Wenig amüsant finden die Ge­schichten inzwischen nicht nur Oppositionspolitiker, die von einer „armseligen“ Vorstellung des Regierungschefs sprechen, sondern zu­nehmend auch Berlusconis Koalitionspartner. Sie fürchten um ihre Chancen bei möglichen Neuwahlen, die immer noch möglich sind.

„Schädlich und schockierend“

Auch der bei der Bevölkerung hoch ge­schätzte Staatspräsident Giorgio Napolitano mahnte nun, er wünsche sich, dass Berlusconi vor den Richtern die Lage kläre. Und zwar schnell.

Die katholische Kirche, bisher stets an der Seite Berlusconis, zeigt ebenfalls erste Absetzbewegungen vom Mi­nisterpräsidenten. Die einflussreiche katholische Tageszeitung „Avvenire“ rief Berlusconi in einem Leitartikel auf, reinen Tisch zu machen. „Allein die Vorstellung, dass die Institutionen an der Spitze des Staates in Prostitutionsgeschichten und schlimmer noch in Prostitution einer Minderjährigen verwickelt sind, ist schädlich und schockierend“, schrieb „Avvenire“.

Die Hauptfigur in diesem Stück, das nahezu jede ernsthafte politische Debatte im Lande verhindert, ist die jetzt 18-jährige Marokkanerin Ka­rima El Marough, die sich Ruby Rubacuori nennt , was so viel heißt wie „Ruby Herzensbrecherin“. Das Pikante an der Affäre: Die Staatsanwaltschaft ist sich sicher, genügend Beweise dafür zu haben, dass Ruby erst 17 Jahre alt war, als sie an den Sex-Partys teilnahm. Silvio Berlusconi habe von ihrer Minderjährigkeit gewusst, so die Ermittler.

Ruby Herzensbrecherin

Ruby, die in der letzten Zeit ständig in Interviews im italienischen Fernsehen zu sehen ist, verwickelte sich immer wieder in Widersprüche. „Er hat mich mit keinem Finger angefasst“, beschwor sie zu­nächst. Außerdem betonte sie, nie als Prostituierte gearbeitet zu haben.
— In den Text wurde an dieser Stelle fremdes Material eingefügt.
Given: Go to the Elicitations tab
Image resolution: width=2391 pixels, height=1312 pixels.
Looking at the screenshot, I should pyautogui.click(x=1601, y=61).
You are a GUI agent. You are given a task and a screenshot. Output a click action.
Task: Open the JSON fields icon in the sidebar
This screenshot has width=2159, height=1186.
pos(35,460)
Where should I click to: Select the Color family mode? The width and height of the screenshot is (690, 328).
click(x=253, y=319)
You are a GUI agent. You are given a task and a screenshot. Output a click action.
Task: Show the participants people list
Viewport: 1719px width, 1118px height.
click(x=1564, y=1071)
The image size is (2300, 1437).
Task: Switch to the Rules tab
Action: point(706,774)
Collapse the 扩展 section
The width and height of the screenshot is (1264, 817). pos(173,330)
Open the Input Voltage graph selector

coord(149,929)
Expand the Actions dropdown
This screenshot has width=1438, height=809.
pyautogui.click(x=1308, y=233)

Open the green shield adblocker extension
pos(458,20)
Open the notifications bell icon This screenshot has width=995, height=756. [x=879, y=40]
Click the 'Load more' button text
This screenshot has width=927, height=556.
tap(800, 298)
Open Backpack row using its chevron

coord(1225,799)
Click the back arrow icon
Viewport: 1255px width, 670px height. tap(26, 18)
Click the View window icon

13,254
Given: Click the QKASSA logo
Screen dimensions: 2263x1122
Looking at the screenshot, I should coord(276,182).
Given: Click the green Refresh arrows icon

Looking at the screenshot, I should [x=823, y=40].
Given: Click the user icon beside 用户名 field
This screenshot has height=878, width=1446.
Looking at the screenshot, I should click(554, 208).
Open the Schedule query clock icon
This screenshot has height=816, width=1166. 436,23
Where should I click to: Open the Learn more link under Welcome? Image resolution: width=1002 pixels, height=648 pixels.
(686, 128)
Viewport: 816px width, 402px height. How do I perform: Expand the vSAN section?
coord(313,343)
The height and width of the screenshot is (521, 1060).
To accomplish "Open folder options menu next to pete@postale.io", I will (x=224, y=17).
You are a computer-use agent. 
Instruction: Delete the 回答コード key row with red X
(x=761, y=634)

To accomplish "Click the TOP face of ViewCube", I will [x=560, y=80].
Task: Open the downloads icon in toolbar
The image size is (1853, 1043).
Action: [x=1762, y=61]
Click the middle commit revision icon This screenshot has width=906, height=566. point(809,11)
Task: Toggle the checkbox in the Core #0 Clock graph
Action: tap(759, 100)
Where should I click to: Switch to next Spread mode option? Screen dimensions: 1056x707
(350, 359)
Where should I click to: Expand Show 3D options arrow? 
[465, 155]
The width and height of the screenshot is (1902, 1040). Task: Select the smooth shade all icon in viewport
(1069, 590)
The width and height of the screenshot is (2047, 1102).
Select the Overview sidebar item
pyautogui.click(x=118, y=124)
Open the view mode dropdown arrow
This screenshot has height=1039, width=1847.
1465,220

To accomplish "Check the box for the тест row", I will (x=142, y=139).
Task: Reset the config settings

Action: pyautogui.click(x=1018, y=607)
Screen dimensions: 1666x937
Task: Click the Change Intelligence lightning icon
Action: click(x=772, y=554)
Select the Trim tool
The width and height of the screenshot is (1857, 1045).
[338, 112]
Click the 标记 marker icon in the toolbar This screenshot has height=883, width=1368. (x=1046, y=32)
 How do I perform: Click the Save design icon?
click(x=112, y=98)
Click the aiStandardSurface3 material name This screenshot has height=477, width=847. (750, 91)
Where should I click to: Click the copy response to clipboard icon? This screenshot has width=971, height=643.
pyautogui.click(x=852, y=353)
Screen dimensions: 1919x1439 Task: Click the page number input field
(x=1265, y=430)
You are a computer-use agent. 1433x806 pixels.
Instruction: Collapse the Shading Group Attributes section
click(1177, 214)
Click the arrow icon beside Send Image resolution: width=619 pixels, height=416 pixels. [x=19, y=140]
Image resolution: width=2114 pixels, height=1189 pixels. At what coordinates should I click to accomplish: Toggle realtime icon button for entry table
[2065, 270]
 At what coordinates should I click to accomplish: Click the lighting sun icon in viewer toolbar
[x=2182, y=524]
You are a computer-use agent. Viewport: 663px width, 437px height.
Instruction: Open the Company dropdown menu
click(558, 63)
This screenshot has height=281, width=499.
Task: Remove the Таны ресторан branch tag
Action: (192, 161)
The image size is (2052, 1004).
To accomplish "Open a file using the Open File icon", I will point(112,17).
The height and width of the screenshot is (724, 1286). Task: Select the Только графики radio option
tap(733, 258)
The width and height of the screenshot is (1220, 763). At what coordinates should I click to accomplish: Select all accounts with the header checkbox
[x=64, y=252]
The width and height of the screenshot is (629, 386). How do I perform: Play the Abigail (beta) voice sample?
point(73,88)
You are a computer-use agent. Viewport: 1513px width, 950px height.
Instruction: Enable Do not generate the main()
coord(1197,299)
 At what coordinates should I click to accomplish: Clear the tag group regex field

Allerdings soll es Dutzende von Telefonaten zwischen ihr und dem Premier gegeben haben, bei denen der 74-Jährige sie beschwor, nichts zu sagen und bereit war, viel Schweigegeld zu zahlen. Ruby soll fünf Millionen Euro gefordert haben. Geflossen sei das Geld aber nicht.

Aus den Protokollen der Staatsanwälte geht hervor, dass Berlusconi die zwei Dutzend Mädchen, die bei den Partys dabei waren, großzügig bedacht hat. Es gab Tüten mit 500-Euro-Scheinen, Schmuck und ein luxuriöses Dach über dem Kopf. Die hübschen jungen Mädchen, die sich meist im Showbusiness verdingt haben, soll in großem Stil Nicole Minetti beschafft haben, gegen ein großzügiges Honorar. Gegen sie ermittelt die Staatsanwaltschaft ebenfalls. Denn die Mittzwanzigerin, die plötzlich eine Blitzkarriere als Politikerin machte, wird ebenfalls der Förderung der Prostitution verdächtigt.

Sie war es auch, die im Mai zur Polizeiwache geschickt wurde, um Ruby, die von Carabinieri beim Klauen erwischt worden war, aus dem Polizeigewahrsam abzuholen. Kein Geringerer als Berlusconi selbst soll die Polizisten angewiesen haben, Ruby freizulassen. Begründung: Sie sei eine Nichte des ägyptischen Präsidenten Mubarak.